Member of the Kentucky House of Representatives
- In office August 4, 1873 – August 2, 1875
- Preceded by: Joseph T. Tucker
- Succeeded by: George R. Snyder
- Constituency: Clark and Montgomery Counties
- In office August 4, 1851 – August 1, 1853
- Preceded by: Samuel Hanson
- Succeeded by: Roger Hanson
- Constituency: Clark County

Personal details
- Born: July 10, 1818 Mount Sterling, Kentucky, U.S.
- Died: July 17, 1898 (aged 80) Mount Sterling, Kentucky, U.S.
- Resting place: Winchester Cemetery, Winchester, Kentucky
- Party: Democratic
- Alma mater: Miami University
- Profession: Lawyer
- Nickname: "Cerro Gordo" Williams

Military service
- Allegiance: United States Confederate States of America
- Branch/service: United States Army Confederate States Army
- Years of service: 1846–1848 1861–1865
- Rank: Colonel Brigadier General (CSA)
- Unit: 6th U.S. Infantry 4th Regiment of Kentucky Volunteers 5th Kentucky Infantry
- Commands: Department of Southwestern Virginia
- Battles/wars: Mexican–American War American Civil War

= John Stuart Williams =

American politician

John Stuart Williams (July 10, 1818 – July 17, 1898) was an American politician and Confederate States Army general during the American Civil War, who served as a Democratic U.S. Senator from Kentucky during the Reconstruction era.

==Early life and career==
Born near Mount Sterling, Kentucky, Williams attended the common schools and graduated from Miami University in Oxford, Ohio, in 1839. He studied law, was admitted to the bar in 1840, and commenced practice in Paris, Kentucky. He served in the Mexican–American War, first as a captain of an independent company attached to the 6th U.S. Infantry, and afterward as a colonel of the Fourth Regiment of the Kentucky Volunteers. He received the nickname "Cerro Gordo Williams" for his gallantry at that battle.

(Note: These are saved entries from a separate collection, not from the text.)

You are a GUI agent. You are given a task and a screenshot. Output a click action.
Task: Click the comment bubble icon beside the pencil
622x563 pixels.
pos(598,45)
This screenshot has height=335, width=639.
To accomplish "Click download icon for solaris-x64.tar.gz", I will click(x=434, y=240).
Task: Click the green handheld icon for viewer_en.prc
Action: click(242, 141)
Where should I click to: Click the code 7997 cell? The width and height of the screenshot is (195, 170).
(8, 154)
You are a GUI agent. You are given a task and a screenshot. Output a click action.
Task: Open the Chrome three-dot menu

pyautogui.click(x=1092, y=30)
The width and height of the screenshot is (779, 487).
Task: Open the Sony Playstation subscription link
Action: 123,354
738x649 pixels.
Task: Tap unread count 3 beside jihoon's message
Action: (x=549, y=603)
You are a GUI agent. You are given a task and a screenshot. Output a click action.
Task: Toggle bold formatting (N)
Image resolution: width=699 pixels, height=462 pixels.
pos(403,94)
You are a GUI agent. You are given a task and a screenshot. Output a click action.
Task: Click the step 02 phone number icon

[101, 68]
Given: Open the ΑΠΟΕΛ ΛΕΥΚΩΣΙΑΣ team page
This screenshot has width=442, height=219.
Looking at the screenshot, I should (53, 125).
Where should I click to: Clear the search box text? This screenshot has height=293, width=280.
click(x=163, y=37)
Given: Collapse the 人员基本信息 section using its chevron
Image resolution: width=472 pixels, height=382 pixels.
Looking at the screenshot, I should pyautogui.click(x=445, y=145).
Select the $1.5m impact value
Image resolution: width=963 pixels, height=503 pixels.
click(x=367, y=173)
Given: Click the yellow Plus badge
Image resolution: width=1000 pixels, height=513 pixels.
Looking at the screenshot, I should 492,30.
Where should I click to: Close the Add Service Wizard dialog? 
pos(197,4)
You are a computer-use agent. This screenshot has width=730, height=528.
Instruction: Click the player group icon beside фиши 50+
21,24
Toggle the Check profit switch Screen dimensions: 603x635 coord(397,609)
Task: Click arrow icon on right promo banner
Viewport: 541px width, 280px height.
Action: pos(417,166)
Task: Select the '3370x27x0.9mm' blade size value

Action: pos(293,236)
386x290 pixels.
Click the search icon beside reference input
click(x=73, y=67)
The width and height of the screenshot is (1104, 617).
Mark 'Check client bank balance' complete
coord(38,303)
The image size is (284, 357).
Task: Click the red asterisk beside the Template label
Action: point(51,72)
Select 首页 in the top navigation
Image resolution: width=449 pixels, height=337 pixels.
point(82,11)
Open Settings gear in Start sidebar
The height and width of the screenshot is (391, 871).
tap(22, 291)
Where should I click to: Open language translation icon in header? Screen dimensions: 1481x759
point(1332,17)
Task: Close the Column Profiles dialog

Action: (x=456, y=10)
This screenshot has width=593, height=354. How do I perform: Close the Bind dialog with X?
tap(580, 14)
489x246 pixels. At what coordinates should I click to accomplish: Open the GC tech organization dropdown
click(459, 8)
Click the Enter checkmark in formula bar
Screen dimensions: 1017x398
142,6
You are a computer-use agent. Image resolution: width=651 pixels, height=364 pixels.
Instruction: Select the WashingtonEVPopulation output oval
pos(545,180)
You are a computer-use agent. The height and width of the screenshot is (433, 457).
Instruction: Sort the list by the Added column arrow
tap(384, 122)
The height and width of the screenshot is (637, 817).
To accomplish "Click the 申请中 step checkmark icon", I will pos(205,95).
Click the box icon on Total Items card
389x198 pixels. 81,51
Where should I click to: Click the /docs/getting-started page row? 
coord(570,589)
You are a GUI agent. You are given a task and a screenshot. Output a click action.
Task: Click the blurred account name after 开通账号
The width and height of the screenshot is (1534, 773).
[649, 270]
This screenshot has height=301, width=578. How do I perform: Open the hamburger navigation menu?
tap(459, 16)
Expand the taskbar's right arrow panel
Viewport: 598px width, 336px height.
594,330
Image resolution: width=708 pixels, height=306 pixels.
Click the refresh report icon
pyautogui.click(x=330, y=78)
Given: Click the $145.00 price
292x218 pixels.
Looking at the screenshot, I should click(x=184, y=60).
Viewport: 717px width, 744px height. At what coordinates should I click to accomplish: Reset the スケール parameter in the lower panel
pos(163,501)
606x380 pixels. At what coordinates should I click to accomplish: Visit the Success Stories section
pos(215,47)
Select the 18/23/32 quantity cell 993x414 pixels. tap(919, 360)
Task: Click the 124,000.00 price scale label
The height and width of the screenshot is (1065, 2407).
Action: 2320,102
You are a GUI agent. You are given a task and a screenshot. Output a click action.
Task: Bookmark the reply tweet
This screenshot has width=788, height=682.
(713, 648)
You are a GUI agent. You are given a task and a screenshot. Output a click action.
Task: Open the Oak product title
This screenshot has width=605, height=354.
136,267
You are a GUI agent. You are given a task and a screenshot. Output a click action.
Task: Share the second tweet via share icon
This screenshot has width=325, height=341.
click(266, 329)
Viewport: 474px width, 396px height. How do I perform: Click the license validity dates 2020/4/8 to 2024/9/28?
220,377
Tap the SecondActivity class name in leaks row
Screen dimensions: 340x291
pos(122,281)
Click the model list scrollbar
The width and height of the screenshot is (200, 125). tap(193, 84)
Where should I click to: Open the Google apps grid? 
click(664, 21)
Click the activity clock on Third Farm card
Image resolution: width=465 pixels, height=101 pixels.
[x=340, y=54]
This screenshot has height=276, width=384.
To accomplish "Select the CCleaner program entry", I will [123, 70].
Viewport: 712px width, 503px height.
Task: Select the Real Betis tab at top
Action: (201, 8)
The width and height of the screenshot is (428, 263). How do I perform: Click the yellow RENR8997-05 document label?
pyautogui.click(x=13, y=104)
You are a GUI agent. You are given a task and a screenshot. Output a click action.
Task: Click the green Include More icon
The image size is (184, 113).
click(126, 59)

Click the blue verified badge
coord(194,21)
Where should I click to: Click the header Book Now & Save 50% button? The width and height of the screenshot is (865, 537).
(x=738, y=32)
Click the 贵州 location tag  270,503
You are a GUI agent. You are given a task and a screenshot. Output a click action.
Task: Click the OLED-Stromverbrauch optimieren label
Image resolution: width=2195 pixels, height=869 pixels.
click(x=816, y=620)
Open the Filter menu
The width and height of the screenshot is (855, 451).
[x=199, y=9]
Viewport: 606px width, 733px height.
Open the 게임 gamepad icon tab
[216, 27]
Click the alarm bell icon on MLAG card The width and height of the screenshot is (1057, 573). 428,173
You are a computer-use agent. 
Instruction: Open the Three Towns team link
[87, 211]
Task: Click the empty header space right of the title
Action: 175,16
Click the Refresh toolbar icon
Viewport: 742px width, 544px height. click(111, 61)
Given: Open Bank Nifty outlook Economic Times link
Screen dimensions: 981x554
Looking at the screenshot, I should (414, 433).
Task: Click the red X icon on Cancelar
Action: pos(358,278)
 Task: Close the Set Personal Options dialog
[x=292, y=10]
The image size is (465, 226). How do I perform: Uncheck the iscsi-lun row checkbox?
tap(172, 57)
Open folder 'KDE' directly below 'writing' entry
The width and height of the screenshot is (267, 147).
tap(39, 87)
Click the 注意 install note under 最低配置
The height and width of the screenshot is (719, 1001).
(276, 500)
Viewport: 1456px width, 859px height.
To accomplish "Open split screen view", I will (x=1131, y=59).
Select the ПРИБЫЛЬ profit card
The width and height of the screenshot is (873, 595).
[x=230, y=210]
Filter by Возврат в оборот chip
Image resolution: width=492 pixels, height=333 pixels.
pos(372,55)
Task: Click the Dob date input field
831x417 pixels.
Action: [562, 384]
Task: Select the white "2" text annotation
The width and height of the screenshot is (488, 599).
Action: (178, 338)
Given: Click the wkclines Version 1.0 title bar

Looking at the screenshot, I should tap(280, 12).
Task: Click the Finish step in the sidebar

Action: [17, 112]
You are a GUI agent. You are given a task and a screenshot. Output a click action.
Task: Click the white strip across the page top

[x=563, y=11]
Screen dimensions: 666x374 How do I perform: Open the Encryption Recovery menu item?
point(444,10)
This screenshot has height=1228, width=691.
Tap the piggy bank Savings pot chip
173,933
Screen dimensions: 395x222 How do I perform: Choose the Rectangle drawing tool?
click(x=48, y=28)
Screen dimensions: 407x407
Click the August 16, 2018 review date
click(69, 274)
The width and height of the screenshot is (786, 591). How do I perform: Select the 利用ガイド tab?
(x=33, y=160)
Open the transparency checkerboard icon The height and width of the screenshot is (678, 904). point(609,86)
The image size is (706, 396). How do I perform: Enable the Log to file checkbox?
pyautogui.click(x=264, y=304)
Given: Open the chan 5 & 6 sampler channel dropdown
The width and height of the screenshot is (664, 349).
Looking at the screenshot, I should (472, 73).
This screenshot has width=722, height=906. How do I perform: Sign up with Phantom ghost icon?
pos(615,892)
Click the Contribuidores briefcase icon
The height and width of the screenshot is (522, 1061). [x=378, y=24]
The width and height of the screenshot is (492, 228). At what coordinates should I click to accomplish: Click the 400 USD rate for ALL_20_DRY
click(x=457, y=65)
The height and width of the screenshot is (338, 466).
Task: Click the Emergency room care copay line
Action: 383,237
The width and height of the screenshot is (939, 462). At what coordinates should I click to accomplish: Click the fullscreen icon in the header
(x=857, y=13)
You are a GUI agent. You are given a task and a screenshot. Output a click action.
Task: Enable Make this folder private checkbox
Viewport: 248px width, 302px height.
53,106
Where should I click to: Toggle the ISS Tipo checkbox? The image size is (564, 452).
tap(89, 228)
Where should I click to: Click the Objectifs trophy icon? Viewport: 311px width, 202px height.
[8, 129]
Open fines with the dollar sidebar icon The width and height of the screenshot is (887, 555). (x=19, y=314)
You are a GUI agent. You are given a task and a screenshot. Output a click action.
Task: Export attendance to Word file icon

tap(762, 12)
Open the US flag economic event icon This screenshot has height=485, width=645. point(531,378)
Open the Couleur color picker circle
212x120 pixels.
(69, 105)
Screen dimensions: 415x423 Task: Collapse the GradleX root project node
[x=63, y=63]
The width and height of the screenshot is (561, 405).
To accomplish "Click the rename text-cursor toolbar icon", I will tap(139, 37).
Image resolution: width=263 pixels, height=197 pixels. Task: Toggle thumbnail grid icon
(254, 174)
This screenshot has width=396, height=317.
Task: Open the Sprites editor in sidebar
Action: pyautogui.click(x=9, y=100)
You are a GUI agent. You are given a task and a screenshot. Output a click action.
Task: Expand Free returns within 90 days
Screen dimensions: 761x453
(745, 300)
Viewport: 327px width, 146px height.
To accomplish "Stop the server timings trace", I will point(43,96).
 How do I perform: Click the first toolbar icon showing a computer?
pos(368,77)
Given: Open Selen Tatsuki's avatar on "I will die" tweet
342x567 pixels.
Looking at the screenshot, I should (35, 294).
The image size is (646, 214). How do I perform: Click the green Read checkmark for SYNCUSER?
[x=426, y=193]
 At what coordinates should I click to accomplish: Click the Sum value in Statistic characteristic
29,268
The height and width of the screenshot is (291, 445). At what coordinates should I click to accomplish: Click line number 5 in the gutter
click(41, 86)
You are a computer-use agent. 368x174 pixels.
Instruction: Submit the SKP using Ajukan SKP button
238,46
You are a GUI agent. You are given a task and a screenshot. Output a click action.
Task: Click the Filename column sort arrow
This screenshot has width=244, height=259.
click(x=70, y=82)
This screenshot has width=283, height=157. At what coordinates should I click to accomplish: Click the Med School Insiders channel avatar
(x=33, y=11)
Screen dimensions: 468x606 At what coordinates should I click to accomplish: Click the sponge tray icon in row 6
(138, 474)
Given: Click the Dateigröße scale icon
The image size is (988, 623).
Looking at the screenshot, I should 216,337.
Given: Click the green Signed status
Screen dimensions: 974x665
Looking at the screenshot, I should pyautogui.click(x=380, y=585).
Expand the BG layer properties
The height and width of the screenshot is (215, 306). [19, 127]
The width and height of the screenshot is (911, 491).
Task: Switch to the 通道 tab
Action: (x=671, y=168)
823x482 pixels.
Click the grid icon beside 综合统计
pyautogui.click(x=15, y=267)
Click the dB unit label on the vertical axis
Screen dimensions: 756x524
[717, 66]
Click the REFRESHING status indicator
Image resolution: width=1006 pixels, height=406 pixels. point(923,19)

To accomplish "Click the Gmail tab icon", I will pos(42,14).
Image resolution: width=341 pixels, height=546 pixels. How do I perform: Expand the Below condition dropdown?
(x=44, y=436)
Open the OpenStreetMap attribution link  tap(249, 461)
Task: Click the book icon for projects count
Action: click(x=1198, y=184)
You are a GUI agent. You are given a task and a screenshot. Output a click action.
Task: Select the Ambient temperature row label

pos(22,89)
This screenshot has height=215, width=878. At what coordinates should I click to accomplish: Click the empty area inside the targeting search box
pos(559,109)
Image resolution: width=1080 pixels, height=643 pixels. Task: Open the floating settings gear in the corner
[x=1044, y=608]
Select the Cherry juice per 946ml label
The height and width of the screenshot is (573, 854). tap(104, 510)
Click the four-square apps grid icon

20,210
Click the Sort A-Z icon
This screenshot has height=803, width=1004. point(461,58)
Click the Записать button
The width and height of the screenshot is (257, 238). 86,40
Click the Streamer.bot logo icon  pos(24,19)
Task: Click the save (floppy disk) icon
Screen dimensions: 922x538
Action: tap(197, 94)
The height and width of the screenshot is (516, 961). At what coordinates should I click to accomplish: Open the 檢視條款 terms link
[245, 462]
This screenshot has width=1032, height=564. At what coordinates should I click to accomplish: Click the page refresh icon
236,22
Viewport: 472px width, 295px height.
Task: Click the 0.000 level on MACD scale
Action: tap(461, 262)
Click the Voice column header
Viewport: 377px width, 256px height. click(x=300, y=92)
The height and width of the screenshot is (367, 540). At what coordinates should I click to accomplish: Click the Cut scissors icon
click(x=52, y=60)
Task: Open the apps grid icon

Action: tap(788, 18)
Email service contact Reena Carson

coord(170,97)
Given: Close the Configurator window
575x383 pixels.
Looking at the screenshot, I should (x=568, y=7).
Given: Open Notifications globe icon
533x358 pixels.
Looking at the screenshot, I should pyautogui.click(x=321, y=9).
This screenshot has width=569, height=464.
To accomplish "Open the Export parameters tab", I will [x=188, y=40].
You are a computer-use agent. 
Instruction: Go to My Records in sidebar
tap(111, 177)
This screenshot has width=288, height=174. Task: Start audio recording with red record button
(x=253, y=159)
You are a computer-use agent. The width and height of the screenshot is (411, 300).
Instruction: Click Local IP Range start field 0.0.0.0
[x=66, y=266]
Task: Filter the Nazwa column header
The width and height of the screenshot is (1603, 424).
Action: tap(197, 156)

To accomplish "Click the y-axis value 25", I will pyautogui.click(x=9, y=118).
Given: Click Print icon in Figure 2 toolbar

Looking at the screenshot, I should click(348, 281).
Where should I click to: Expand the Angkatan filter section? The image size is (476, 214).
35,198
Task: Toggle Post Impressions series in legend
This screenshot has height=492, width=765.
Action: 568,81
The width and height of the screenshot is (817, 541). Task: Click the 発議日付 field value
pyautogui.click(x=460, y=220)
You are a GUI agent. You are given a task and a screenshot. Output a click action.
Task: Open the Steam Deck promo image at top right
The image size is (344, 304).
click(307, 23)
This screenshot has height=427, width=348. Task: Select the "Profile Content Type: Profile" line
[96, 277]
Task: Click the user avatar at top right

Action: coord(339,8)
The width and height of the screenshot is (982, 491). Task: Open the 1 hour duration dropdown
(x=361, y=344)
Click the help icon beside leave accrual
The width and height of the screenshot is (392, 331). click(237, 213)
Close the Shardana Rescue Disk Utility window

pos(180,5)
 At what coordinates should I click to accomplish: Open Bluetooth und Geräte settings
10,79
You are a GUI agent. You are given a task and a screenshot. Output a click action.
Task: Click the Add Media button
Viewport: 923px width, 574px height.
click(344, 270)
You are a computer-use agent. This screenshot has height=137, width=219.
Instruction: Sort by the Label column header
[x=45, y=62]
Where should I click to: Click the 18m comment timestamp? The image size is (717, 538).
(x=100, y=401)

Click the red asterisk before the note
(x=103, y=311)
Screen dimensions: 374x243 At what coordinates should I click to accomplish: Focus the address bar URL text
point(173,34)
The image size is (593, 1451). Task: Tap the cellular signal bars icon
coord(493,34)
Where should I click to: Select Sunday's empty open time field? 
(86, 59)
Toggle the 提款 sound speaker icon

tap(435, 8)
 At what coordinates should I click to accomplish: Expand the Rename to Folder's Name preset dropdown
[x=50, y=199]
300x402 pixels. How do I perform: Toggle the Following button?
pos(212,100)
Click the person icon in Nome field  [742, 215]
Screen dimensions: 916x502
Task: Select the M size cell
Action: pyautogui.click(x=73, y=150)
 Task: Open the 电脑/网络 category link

Williams was a member of the Kentucky House of Representatives in 1851 and 1853. He became known as a leading proponent of states rights. He was initially an anti-secessionist, but abhorred President Abraham Lincoln's policies and cast his lot with the Confederacy.

==Civil War==
With the outbreak of hostilities, Williams travelled to Prestonburg in early 1861 and was commissioned colonel of the 5th Kentucky Infantry. He served initially in the Eastern Theater, initially under Humphrey Marshall in southwestern Virginia. He participated in Marshall's ill-fated invasion of eastern Kentucky in 1862; and fought for Marshall at the victory at the Battle of Princeton Court House. Marshall resigned soon thereafter and was sent to eastern Tennessee. Williams' brigade then spent a short period of time fighting for William W. Loring in the Kanawha Valley Campaign of 1862, skirmishing at Fayetteville and reaching Charleston. Loring was then transferred to the Mississippi, replaced by John Echols. He was promoted to brigadier general in late 1862 and assigned temporary command of the Department of Southwestern Virginia, replacing Echols. He was replaced by General Samuel Jones.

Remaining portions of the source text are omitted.